Thursday, 11th May, 2023, 12:00

Automated structure-based learning to model complex protein-DNA interactions and co-operativity in cis-regulatory modules

PRBB Computational Genomics Seminar. Chair: Baldo Oliva

Transcription factor (TF) binding is a key component of genomic regulation. There are numerous high-throughput experimental methods to characterize TF-DNA binding specificities. Their application, however, is both laborious and expensive, which makes profiling all TFs challenging. For instance, the binding preferences of ~25% human TFs remain unknown; they neither have been determined experimentally nor inferred computationally. Here, we introduce ModCRE, an automated structure homology-modelling approach to predict TF motifs and model higher-order TF regulatory complexes. We demonstrate the conditional advantage of using ModCRE over the state-of-the-art nearest-neighbor prediction as well as an improvement in prediction accuracy when using a rank-enrichment selection system. Starting from a TF sequence or structure, ModCRE predicts a set of binding motifs. The predicted motifs are then used to scan the DNA for occurrences of each, and the best matches are either profiled with a binding score or collected for their subsequent modeling into a higher-order regulatory complex with DNA, as well as other TFs and co-factors. Cooperativity is modelled by: i) the co-localization of TFs; and ii) the structural modeling of protein-protein interactions between TFs and with co-factors.

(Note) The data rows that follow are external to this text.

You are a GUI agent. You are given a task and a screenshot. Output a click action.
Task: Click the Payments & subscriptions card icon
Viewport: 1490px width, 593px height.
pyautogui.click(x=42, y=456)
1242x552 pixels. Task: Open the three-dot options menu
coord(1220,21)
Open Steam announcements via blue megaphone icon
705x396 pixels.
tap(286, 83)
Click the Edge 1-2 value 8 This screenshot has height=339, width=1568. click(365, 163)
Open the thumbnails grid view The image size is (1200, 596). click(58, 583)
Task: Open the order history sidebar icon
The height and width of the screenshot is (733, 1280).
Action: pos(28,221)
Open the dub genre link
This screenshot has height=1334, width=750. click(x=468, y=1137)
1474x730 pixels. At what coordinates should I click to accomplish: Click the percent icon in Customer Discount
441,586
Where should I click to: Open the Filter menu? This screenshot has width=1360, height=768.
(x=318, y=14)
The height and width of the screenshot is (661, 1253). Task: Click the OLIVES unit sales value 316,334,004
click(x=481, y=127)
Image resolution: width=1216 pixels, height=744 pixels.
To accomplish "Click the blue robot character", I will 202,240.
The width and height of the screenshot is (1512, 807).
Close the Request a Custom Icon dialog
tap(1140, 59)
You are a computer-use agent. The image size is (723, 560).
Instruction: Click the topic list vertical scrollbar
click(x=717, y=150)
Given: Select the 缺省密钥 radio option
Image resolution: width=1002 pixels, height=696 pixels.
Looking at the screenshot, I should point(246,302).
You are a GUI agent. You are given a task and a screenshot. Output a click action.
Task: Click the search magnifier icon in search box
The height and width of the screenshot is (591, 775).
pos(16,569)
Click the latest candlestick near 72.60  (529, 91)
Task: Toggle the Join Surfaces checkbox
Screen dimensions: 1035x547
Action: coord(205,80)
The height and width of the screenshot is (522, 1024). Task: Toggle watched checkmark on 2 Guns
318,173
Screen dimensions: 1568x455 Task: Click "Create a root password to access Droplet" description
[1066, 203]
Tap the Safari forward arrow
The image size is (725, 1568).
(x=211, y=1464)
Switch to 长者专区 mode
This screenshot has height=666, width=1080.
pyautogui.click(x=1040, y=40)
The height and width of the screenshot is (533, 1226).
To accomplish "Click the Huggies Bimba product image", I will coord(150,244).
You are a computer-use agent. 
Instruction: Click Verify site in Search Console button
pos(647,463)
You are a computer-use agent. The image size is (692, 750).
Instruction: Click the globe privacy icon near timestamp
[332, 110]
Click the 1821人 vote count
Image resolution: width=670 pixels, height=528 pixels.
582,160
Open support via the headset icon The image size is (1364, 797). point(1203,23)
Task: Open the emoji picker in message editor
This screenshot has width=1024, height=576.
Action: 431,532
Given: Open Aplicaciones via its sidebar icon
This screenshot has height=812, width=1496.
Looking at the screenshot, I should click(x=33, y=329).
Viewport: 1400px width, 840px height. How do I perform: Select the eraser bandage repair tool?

Finally, as case examples, we apply ModCRE to model the interferon beta enhanceosome and the complex of OCT4, SOX2 and SOX11 with a nucleosome and compare these to experimentally determined structures.

Zoom webinar:https://us02web.zoom.us/j/84212222322?pwd=VmVIdHo3czlFcVZUSDhscnQ0RzN5Zz09

Speaker: Patrick Gohl, Structural Bioinformatics group (Baldo Oliva group), GRIB

Room online